**Text shown:**
--------------------------------------------------

Last year, thieves broke into a Dutch museum and stole Romania’s treasured helmet of Cotofenesti, a 2,500-year-old gold artifact created by the ancient Dacian people of Eastern Europe. Because of the helmet’s recognizability, experts feared the thieves would melt it down and sell its gold undetected.

But last week, Dutch officials announced that they had recovered the helmet with minimal damage, as well as two of the three armbands taken in the same heist.

“We are incredibly pleased,” Dutch prosecutor Corien Fahner told reporters at a press conference, per Aleksandar Furtula and Molly Quell of the Associated Press. “It has been a roller coaster. Especially for Romania, but also for employees of the Drents Museum.”

That’s the institution in Assen, the Netherlands, where, in the early hours of January 25, 2025, hooded robbers used a sledgehammer and a homemade bomb to enter a temporary exhibition, “Dacia: Empire of Gold and Silver,” which displayed more than 500 objects on loan from museums in Romania, including the bracelets and the helmet of Cotofenesti. In a statement after the theft, Harry Tupan, then-director of the Drents Museum, said that staff were “intensely shocked” and called January 25 a “dark day.”

Dutch police arrested three people in connection with the burglary just a few days later but did not recover the stolen artifacts. Now, as the three men face trial for the theft, their defense lawyers have negotiated the return of the treasures as part of a plea deal.

--------------------------------------------------

**Available data:**
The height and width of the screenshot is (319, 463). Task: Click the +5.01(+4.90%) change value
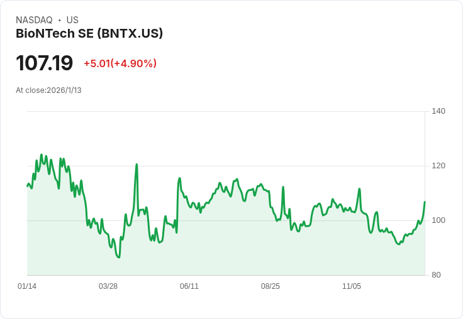[120, 63]
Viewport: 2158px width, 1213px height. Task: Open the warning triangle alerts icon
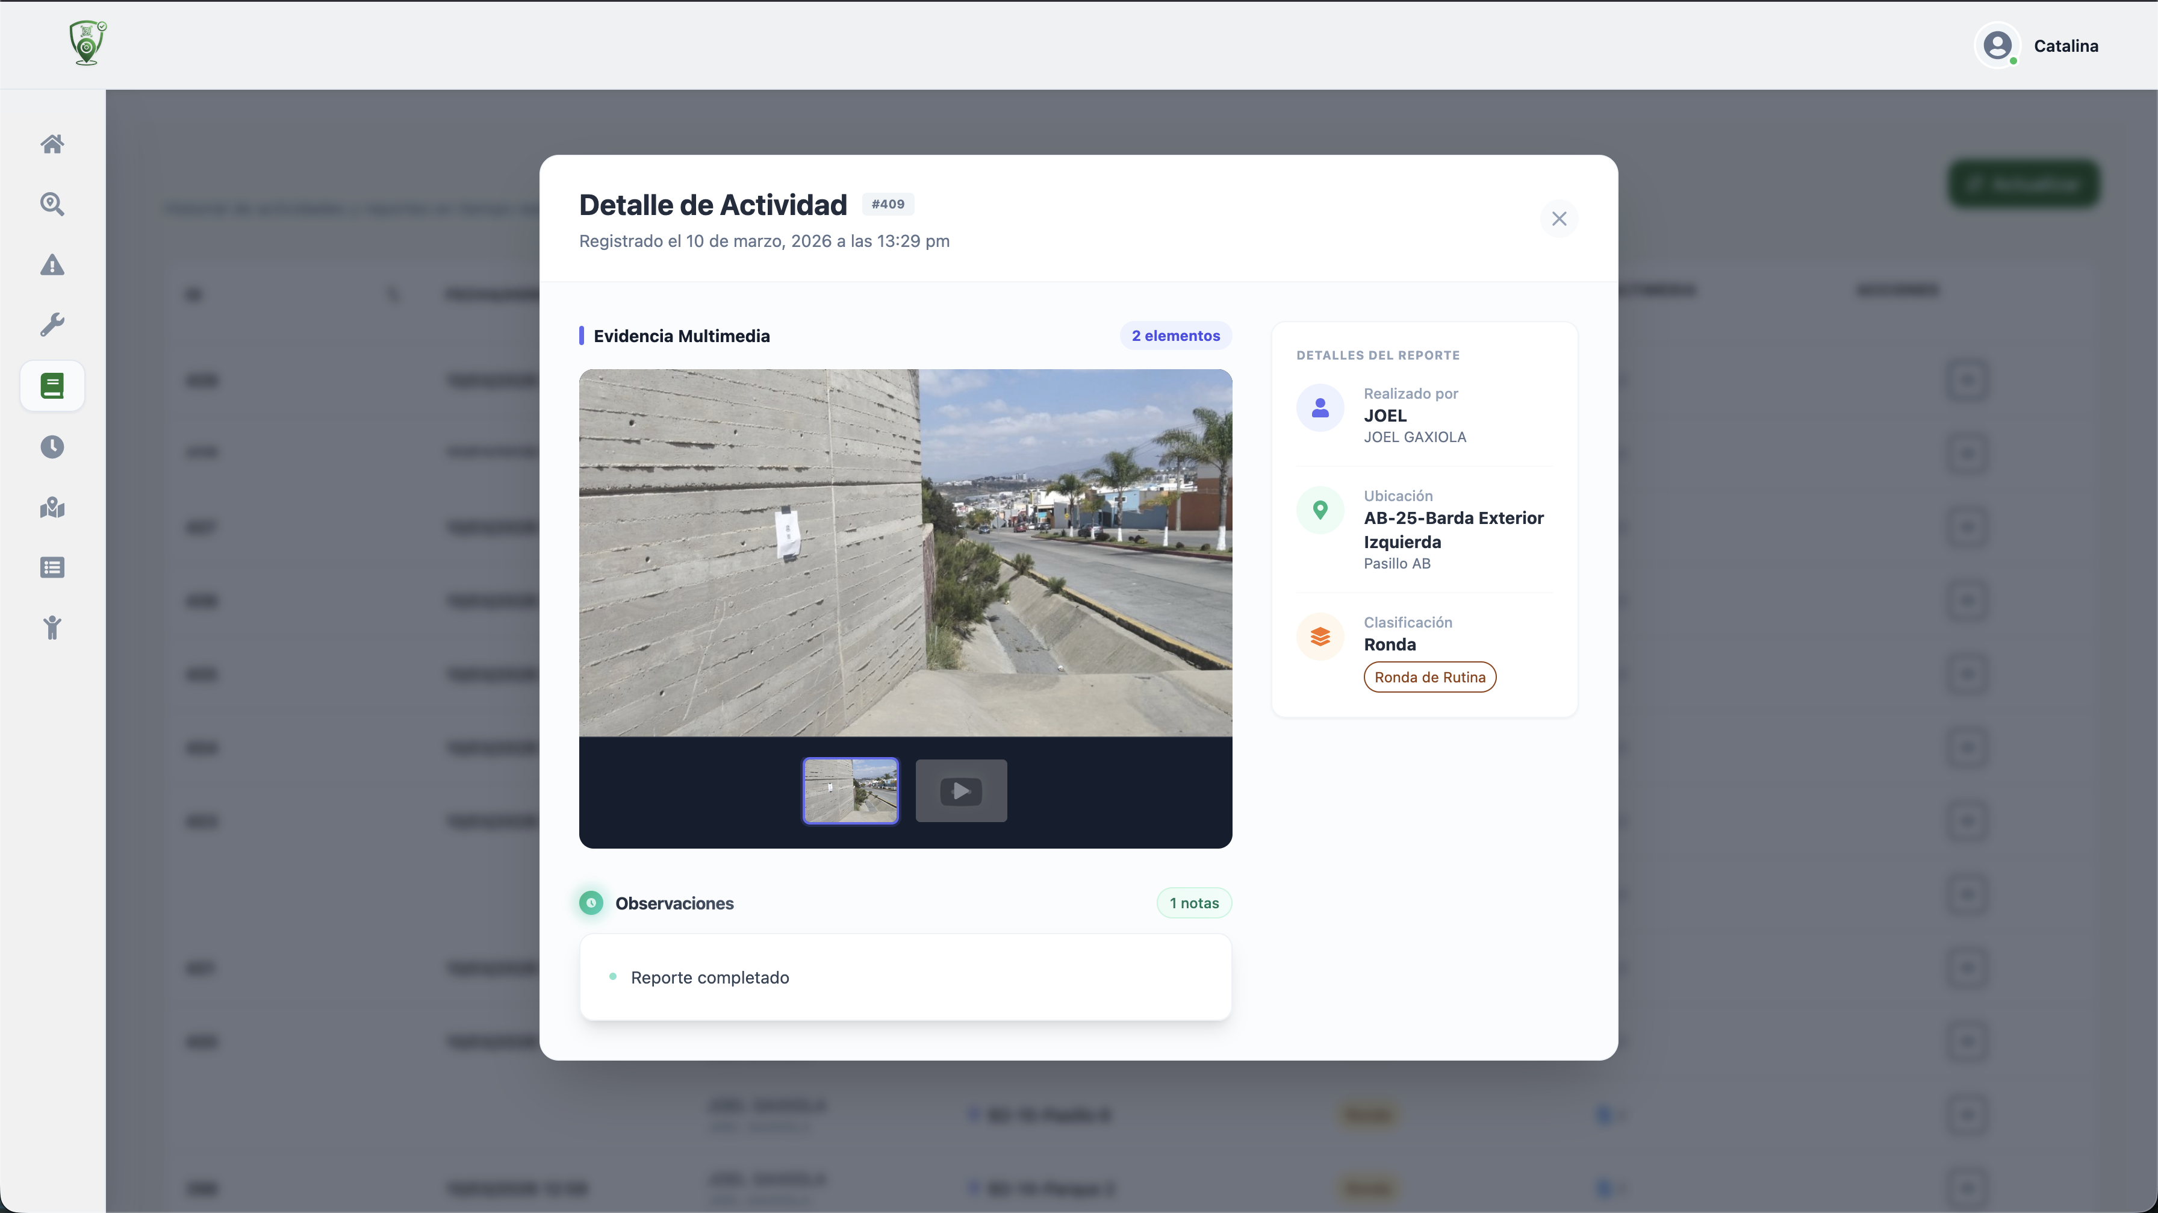[52, 265]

--------------------------------------------------

**Problem to work on:**
Please rewrite everything from "That’s the institution" down to "a plea deal." in the museum theft text, substituting "crowbar" for "sledgehammer". Ignore the data; it has no role here.

**Response to the task:**
That’s the institution in Assen, the Netherlands, where, in the early hours of January 25, 2025, hooded robbers used a crowbar and a homemade bomb to enter a temporary exhibition, “Dacia: Empire of Gold and Silver,” which displayed more than 500 objects on loan from museums in Romania, including the bracelets and the helmet of Cotofenesti. In a statement after the theft, Harry Tupan, then-director of the Drents Museum, said that staff were “intensely shocked” and called January 25 a “dark day.”

Dutch police arrested three people in connection with the burglary just a few days later but did not recover the stolen artifacts. Now, as the three men face trial for the theft, their defense lawyers have negotiated the return of the treasures as part of a plea deal.